Furthermore, if an AI agent’s identity is only linked to one platform or marketplace, it cannot be used in other products or critical scenarios. This results in fragmented user experiences and cumbersome, inefficient scene-specific adaptations.

A blockchain-based identity layer can create a portable, universal “digital pass” for AI agents. These identity credentials can link to the agent’s capabilities, permissions, and payment endpoints, and can be verified in any scenario, greatly increasing the difficulty of impersonating AI agents. This also enables developers to build more practical AI agents, providing better user experiences: agents can operate across multiple ecosystems without being bound to a specific platform.

Enabling Scalable Payments

As AI agents increasingly transact on behalf of humans, existing payment systems become a clear bottleneck. Large-scale AI payments require new infrastructure capable of handling numerous small transactions—micro-payments.

Many blockchain-based tools, such as roll-up solutions, second-layer networks, AI-native financial institutions, and financial infrastructure protocols, show potential for solving this problem. They can facilitate near-zero-cost transactions and more granular payment splitting.
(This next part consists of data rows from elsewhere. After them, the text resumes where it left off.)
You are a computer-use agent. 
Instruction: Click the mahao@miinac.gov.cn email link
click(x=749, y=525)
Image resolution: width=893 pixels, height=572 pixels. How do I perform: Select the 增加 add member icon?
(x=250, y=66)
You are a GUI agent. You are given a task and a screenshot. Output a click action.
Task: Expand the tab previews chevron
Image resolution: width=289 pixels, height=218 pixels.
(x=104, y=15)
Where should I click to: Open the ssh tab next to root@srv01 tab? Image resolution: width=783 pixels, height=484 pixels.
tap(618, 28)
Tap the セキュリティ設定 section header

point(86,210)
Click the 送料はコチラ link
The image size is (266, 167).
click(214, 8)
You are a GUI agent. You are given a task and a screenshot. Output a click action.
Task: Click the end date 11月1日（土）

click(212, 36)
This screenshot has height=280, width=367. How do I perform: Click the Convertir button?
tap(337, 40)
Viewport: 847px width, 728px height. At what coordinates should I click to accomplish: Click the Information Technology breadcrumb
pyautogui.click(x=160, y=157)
The key is that these blockchain payment infrastructures can support machine-scale transactions, including micro-payments, high-frequency interactions, and commercial exchanges between agents—things that traditional financial systems cannot handle.

Ultra-small payments can be split among multiple data providers. Automated smart contracts can trigger small payments to all relevant data providers with each user interaction.
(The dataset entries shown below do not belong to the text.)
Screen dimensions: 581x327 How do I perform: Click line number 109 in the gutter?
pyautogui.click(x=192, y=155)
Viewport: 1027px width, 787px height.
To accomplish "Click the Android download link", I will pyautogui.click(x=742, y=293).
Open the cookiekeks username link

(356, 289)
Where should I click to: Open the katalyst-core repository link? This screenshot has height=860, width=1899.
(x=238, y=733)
Smart contracts support traceable, enforceable payments based on completed transactions. After a transaction, compensation can be provided to entities that contributed information for decision-making, with full transparency and traceability.
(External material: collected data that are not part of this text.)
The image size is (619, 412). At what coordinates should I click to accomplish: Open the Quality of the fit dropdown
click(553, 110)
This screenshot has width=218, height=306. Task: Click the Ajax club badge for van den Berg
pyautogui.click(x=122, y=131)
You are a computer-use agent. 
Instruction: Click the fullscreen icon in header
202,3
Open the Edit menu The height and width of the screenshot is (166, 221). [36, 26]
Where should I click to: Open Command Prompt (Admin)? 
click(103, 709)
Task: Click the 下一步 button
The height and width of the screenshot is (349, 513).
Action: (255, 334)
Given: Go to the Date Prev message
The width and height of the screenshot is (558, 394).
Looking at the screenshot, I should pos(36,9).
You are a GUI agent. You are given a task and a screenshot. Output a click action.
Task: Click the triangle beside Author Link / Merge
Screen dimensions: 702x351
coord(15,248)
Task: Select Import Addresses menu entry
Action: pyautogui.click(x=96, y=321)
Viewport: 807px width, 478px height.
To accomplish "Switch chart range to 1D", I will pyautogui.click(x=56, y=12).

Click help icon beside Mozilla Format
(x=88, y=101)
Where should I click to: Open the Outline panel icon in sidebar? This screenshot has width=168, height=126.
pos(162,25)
Blockchain enables complex, programmable payment splits, ensuring fair revenue distribution through code-enforced rules, rather than relying on centralized decision-making. This fosters trustless financial relationships among autonomous AI agents.

Protecting Privacy and Security in AI Systems

Many security systems face a paradox: the more data collected to protect users, the easier it becomes for AI to impersonate users.

In this context, privacy protection and security are intertwined. The challenge is to design human identity systems with built-in privacy features, hiding sensitive information at all stages, ensuring that only genuine humans can provide the necessary proof of identity.

Combining blockchain systems with zero-knowledge proof technology allows users to verify specific facts—such as personal ID numbers, citizenship, or qualifications—without revealing underlying raw data (e.g., address on a driver’s license).

This way, applications can obtain the required identity verification, while AI systems are deprived of the raw data needed for impersonation. Privacy protection becomes not just an add-on, but the core defense against AI impersonation.

Summary

AI significantly reduces the costs of large-scale operations but makes trust harder to establish. Blockchain technology can reshape the trust system: increasing the costs of impersonation, maintaining human-scale interaction models, enabling decentralized identity systems, making privacy protection the default, and providing native economic constraints for AI agents.

If we want to build an internet where AI agents can operate normally without destroying trust, blockchain is not optional. It is the essential underlying technology for constructing an AI-native internet—an indispensable core component currently missing from the existing internet.